**Source data:**
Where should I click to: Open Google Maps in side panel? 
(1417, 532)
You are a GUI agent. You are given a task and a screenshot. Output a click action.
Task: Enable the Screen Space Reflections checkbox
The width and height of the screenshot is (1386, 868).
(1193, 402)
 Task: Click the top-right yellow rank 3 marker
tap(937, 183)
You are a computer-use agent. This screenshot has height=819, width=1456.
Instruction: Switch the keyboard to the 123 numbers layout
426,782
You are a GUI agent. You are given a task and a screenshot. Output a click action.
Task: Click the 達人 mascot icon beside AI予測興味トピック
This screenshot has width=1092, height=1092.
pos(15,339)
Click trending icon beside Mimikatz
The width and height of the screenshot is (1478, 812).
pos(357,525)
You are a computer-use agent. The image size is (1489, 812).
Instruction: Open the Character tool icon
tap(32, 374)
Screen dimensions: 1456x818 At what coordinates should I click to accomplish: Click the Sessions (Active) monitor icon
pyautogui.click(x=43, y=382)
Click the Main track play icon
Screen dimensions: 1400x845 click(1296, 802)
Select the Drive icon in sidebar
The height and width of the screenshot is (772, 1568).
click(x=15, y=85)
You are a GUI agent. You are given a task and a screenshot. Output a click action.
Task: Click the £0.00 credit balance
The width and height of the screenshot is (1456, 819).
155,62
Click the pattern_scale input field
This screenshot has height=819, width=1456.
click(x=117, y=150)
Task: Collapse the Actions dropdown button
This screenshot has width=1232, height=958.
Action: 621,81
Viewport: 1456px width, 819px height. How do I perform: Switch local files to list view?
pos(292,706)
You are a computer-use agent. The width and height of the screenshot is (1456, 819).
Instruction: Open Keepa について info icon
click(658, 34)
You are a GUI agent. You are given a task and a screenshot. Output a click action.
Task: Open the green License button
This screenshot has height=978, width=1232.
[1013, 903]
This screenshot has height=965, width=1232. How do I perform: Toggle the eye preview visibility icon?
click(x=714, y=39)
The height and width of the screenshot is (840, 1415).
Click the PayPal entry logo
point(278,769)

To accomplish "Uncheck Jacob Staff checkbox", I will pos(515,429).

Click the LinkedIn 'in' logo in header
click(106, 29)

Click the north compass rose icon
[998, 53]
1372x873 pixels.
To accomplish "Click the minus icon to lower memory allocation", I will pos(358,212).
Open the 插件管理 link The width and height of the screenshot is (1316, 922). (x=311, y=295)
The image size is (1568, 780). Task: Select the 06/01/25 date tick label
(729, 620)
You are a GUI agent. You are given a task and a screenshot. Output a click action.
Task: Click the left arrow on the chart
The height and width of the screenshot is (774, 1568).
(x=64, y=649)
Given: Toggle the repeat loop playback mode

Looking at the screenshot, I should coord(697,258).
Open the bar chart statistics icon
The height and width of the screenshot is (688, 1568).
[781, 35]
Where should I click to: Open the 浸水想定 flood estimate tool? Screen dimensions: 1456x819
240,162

**What you will do:**
Set the records above down again. Match them exactly.

**Exercise result:**
Where should I click to: Open Google Maps in side panel? 
(1417, 532)
You are a GUI agent. You are given a task and a screenshot. Output a click action.
Task: Enable the Screen Space Reflections checkbox
The width and height of the screenshot is (1386, 868).
(1193, 402)
 Task: Click the top-right yellow rank 3 marker
tap(937, 183)
You are a computer-use agent. This screenshot has height=819, width=1456.
Instruction: Switch the keyboard to the 123 numbers layout
426,782
You are a GUI agent. You are given a task and a screenshot. Output a click action.
Task: Click the 達人 mascot icon beside AI予測興味トピック
This screenshot has width=1092, height=1092.
pos(15,339)
Click trending icon beside Mimikatz
The width and height of the screenshot is (1478, 812).
pos(357,525)
You are a computer-use agent. The image size is (1489, 812).
Instruction: Open the Character tool icon
tap(32, 374)
Screen dimensions: 1456x818 At what coordinates should I click to accomplish: Click the Sessions (Active) monitor icon
pyautogui.click(x=43, y=382)
Click the Main track play icon
Screen dimensions: 1400x845 click(1296, 802)
Select the Drive icon in sidebar
The height and width of the screenshot is (772, 1568).
click(x=15, y=85)
You are a GUI agent. You are given a task and a screenshot. Output a click action.
Task: Click the £0.00 credit balance
The width and height of the screenshot is (1456, 819).
155,62
Click the pattern_scale input field
This screenshot has height=819, width=1456.
click(x=117, y=150)
Task: Collapse the Actions dropdown button
This screenshot has width=1232, height=958.
Action: 621,81
Viewport: 1456px width, 819px height. How do I perform: Switch local files to list view?
pos(292,706)
You are a computer-use agent. The width and height of the screenshot is (1456, 819).
Instruction: Open Keepa について info icon
click(658, 34)
You are a GUI agent. You are given a task and a screenshot. Output a click action.
Task: Open the green License button
This screenshot has height=978, width=1232.
[1013, 903]
This screenshot has height=965, width=1232. How do I perform: Toggle the eye preview visibility icon?
click(x=714, y=39)
The height and width of the screenshot is (840, 1415).
Click the PayPal entry logo
point(278,769)

To accomplish "Uncheck Jacob Staff checkbox", I will pos(515,429).

Click the LinkedIn 'in' logo in header
click(106, 29)

Click the north compass rose icon
[998, 53]
1372x873 pixels.
To accomplish "Click the minus icon to lower memory allocation", I will pos(358,212).
Open the 插件管理 link The width and height of the screenshot is (1316, 922). (x=311, y=295)
The image size is (1568, 780). Task: Select the 06/01/25 date tick label
(729, 620)
You are a GUI agent. You are given a task and a screenshot. Output a click action.
Task: Click the left arrow on the chart
The height and width of the screenshot is (774, 1568).
(x=64, y=649)
Given: Toggle the repeat loop playback mode

Looking at the screenshot, I should coord(697,258).
Open the bar chart statistics icon
The height and width of the screenshot is (688, 1568).
[781, 35]
Where should I click to: Open the 浸水想定 flood estimate tool? Screen dimensions: 1456x819
240,162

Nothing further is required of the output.